El campo de la informática cuántica ha alcanzado un hito que promete acelerar de forma drástica su adopción industrial. Un equipo internacional de investigadores en física de la materia condensada ha demostrado el funcionamiento estable de cúbits de estado sólido a temperatura ambiente. Este avance elimina una de las mayores barreras de la disciplina: la dependencia de voluminosos y costosos criostatos de helio líquido para mantener los chips al borde del cero absoluto.

La clave del logro reside en el uso de defectos controlados a escala atómica en estructuras de nitruro de boro hexagonal. Estos centros de vacante permiten aislar y manipular el espín de los electrones de forma precisa, evitando la pérdida de información por ruido térmico que históricamente destruía la coherencia cuántica en cuestión de nanosegundos. Gracias a este diseño, el sistema ha logrado mantener la superposición de estados durante tiempos de almacenamiento comercialmente viables.
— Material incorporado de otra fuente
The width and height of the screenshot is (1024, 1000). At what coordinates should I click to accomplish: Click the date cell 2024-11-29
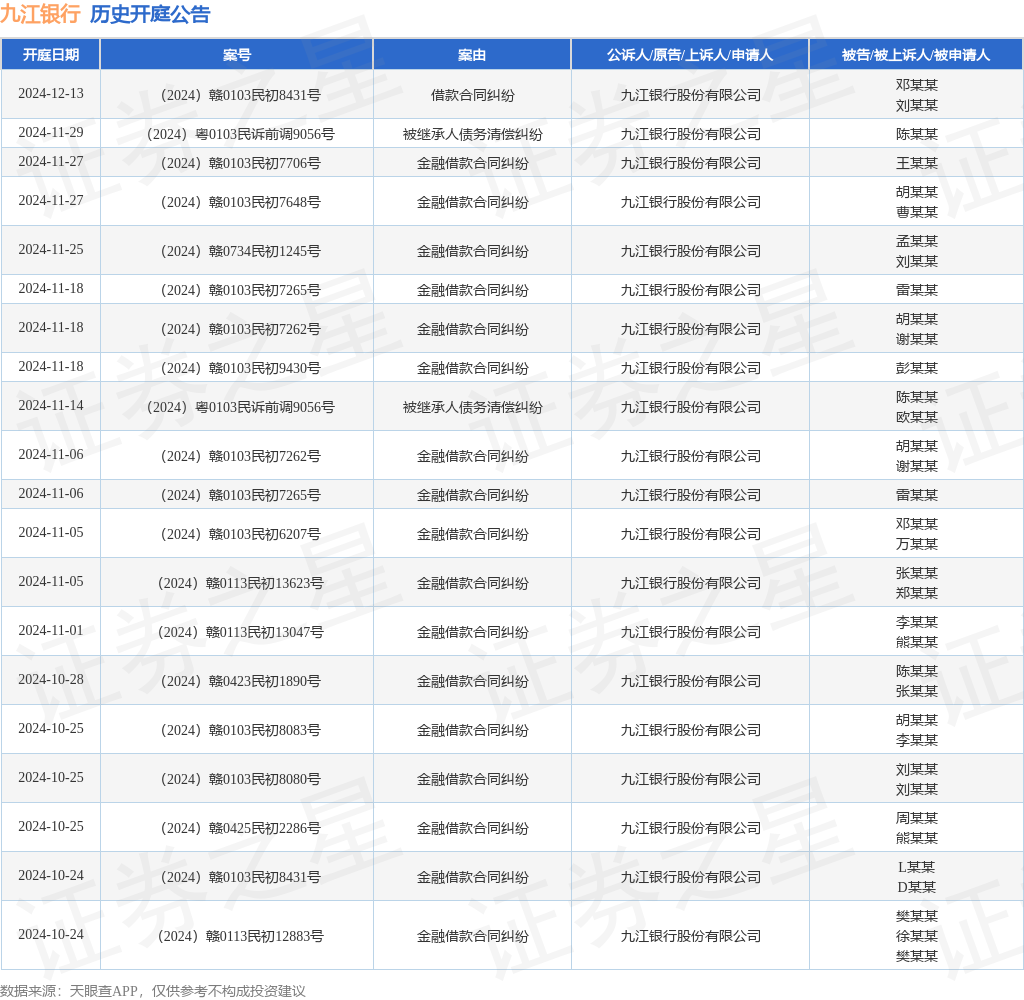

Las implicaciones operativas de este desarrollo son colosales para los centros de datos y la supercomputación. Al prescindir de las infraestructuras de refrigeración extrema, los futuros procesadores cuánticos podrán integrarse en bastidores (racks) estándar dentro de las instalaciones existentes. Esto reducirá el consumo energético en órdenes de magnitud y abaratará los costes de mantenimiento, facilitando la simulación acelerada de fármacos y nuevos materiales.